MRI/CT Scan: Used to assess total kidney volume and cyst burden.

Genetic Testing:

  • Confirms PKD1, PKD2, or PKHD1 mutations.
  • Recommended for individuals with a family history of PKD or ambiguous imaging results.

Blood and Urine Tests:

  • Evaluates kidney function (serum creatinine, BUN levels).
  • Identifies proteinuria or hematuria.
  • Treatment and Management of PKD

1. Supportive Care:

  • Hypertension Control: ACE inhibitors/ARBs (target BP <130/80 mmHg)
  • Pain Management: NSAIDs (short-term), opioids if necessary
  • Lifestyle Modifications: High fluid intake, low-sodium diet, avoiding nephrotoxins

2. Disease-Specific Therapy:

  • Tolvaptan: A V2 receptor antagonist that slows cyst growth and kidney function decline in ADPKD patients.

3. Management of ESRD:

  • Dialysis (Hemodialysis or Peritoneal Dialysis): Used when kidney function declines significantly.
  • Kidney Transplant: Definitive treatment for ESRD patients.
  • Complications of PKD

ADPKD Complications:

  • ESRD requiring dialysis or transplantation
  • Recurrent kidney infections and UTIs
  • Kidney stones
  • Increased risk of intracranial aneurysms (especially in those with a family history of stroke)
  • Hepatic cysts and diverticulosis

ARPKD Complications:

  • High neonatal mortality due to respiratory failure
  • Chronic liver disease and portal hypertension
  • Growth retardation
  • Increased risk of kidney and liver failure in survivors
  • Prognosis of PKD

ADPKD: ESRD typically develops by the 50s in PKD1 mutation carriers and in the 70s for PKD2 mutation carriers.

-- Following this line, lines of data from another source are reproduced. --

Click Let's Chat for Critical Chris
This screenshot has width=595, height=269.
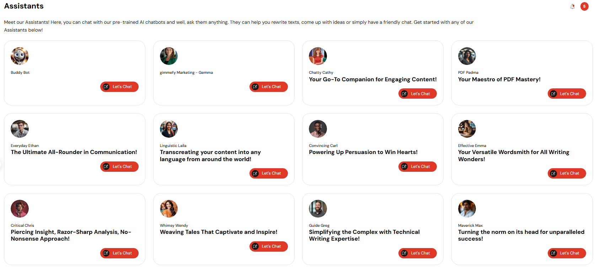pos(119,253)
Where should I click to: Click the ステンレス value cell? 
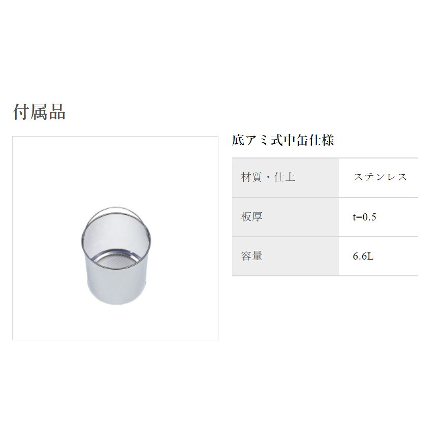(378, 177)
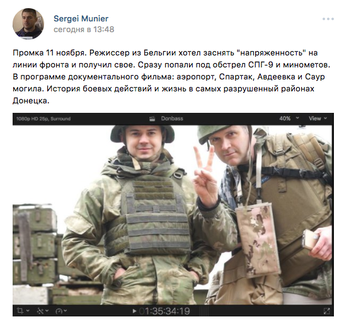The width and height of the screenshot is (344, 324).
Task: Expand the 40% zoom level dropdown
Action: pyautogui.click(x=289, y=119)
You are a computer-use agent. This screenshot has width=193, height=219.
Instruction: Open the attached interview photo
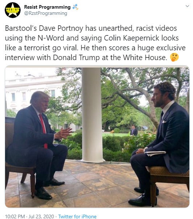coord(97,136)
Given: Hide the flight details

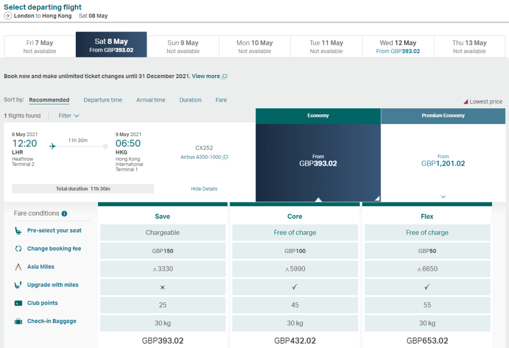Looking at the screenshot, I should 204,189.
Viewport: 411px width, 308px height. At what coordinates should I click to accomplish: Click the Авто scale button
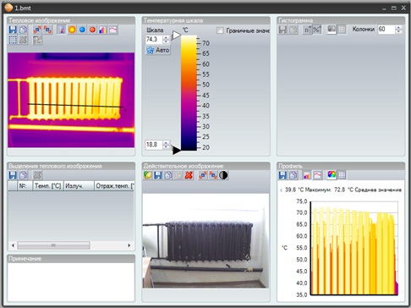158,50
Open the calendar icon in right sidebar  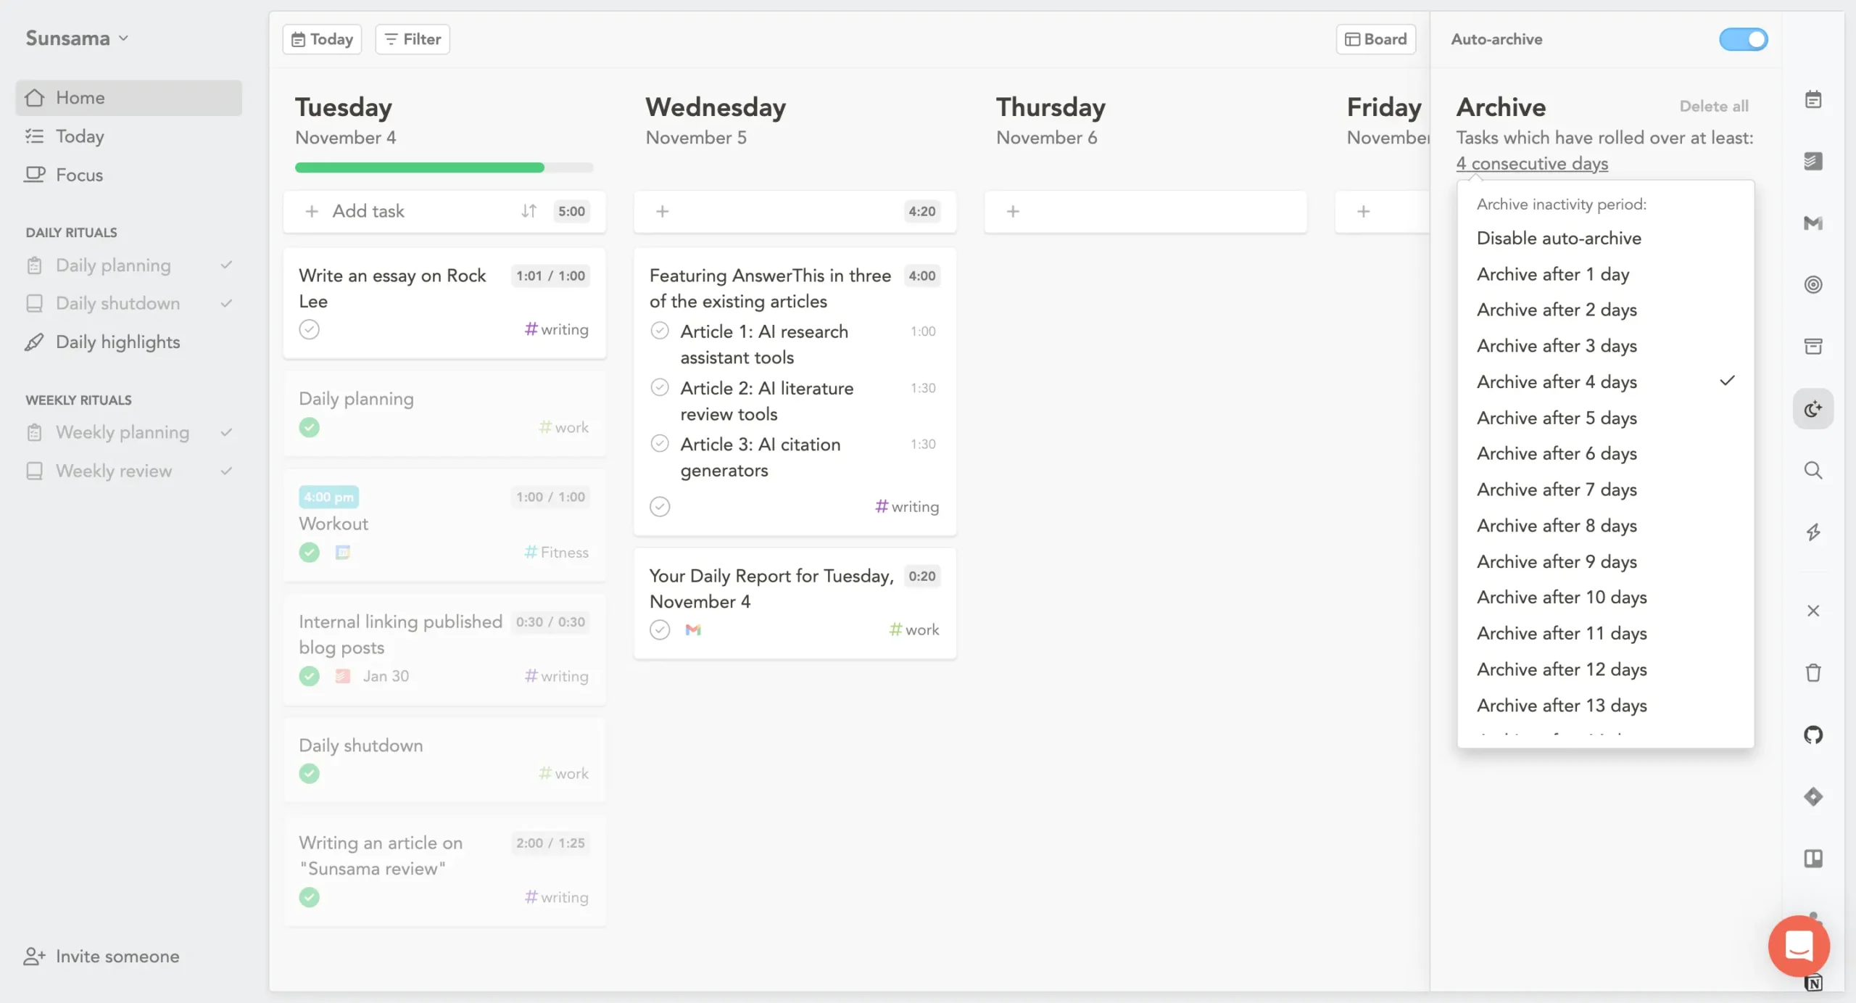click(x=1813, y=99)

ARPKD: High neonatal mortality rate, but long-term survival is possible with proper management of kidney and liver complications.

Conclusion

Polycystic Kidney Disease is a serious genetic disorder with progressive complications. Early diagnosis and management can slow disease progression and improve quality of life. Regular monitoring, lifestyle changes, and advanced medical treatments offer hope for patients affected by PKD.

Stay Informed and Take Action!

If you or a loved one has a family history of PKD, consult a nephrologist for screening and early intervention.